Cependant, sans que Pauline osât se l’avouer, elle commençait à ressentir, dans le tréfonds de son âme et de sa chair privée de gâteries, sans parler de cette poussée innée de la sève des sens propre à l’adolescence qui survenait – non point sans crier gare car sa mère l’avait en sous-main renseignée sur quelques événements aqueux qui arriveraient tôt ou tard – elle commençait donc à éprouver, disions-nous, un semblant d’attirance pour la catholicité, quels qu’infimes que fussent les avantages d’une conversion. La Réforme refusait de reconnaître la confession comme un des sacrements, aussi, Pauline n’avait personne à qui confier cette tentation de l’abjuration de la foi de ses ancêtres, de s’aboucher avec les curés, et de se convertir peut-être. Elle jalousait sans le dire ses petites camarades bourgeoises toutes roses, rondes et couvertes de falbalas et de rubans parfumés qui, comme elle, suivaient ce nouvel enseignement féminin dans ces institutions scolaires oiseuses établies récemment par messieurs Victor Duruy et Camille Sée. Elle lorgnait avec envie – ô, péché capital – les toilettes des autres fillettes, elle qui devait se contenter de ses vêtures négrides de janséniste crasse et de vieux fesse-mathieu. On la raillait, la surnommait mademoiselle jésuite, elle, la fille de républicain protestant fervent. Sans le dire, Pauline avait commencé à acquérir en cachette, cassant sa tirelire et emplissant sa modeste aumônière, diverses crèmes et pâtes de beauté ainsi que des flacons d’eau de fleur d’oranger et d’essence de néroli dont elle essayait d’user en tant que dérisoires parfums. Un jour de retour de son collège, elle eut l’audace d’entrer dans une pâtisserie, où, solitaire, car elle n’avait aucune amie du fait de son aspect guindé et rebutant, elle se paya une portion de tarte aux pommes dont elle gava son estomac fermé aux délices de Lucullus. Pour se châtier, elle se purgea le soir même en absorbant des cuillerées de sirop de nerprun.

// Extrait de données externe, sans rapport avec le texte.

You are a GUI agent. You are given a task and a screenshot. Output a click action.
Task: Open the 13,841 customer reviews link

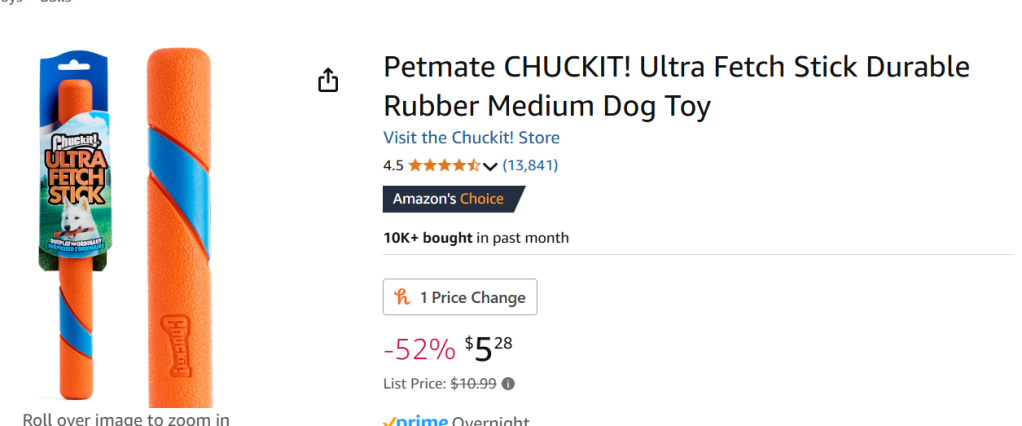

Vomir sa faute culinaire dans une cuvette ne lui suffisant point, elle ajouta à cette purge par le haut un laxatif pour le bas : une bonne tisane de bourdaine. Elle se vida d’abondance au petit coin comme une diarrhéique victime d’une indigestion au Grand Vefour.
Le fils aîné, Victorin, quant à lui, paraissait des plus fades et des plus insignifiants, malgré les espoirs futurs qu’il suscitait pour le barreau. Pour ce, il devait d’abord obtenir son baccalauréat. Aussi brun que sa mère, ses traits juvéniles et ses cheveux bouclés rappelaient Louis XIII en son adolescence. Ses yeux noirs, inexpressifs, se contentaient de fixer son assiette tandis que ses narines s’imprégnaient de l’arôme du potage dont le fumet, fragrant, montait en corolles tièdes tel un bain de vapeur. La carrure du jeune homme manquait de muscles bien qu’une moustache naissante, mal dessinée à la lèvre supérieure, tentât de conférer à sa personne fadasse plus de virilité. Il eût encore porté les lavallières et arboré les cols marins qu’il n’eût étonné nul passant. Sa fréquentation abusive des bibliothèques, son manque de séjour au grand air, que cela fût à Bolbec ou ailleurs, sa propension à toujours demeurer courbé sur quelque ouvrage savant, avaient fini par lui conférer l’allure d’un asthmatique prématurément cagneux à l’incarnat de fleur de lys. Conséquemment, au grand désespoir de ses parents, seuls les antiphysiques semblaient éprouver quelque attirance pour ce frêle fils de bonne famille.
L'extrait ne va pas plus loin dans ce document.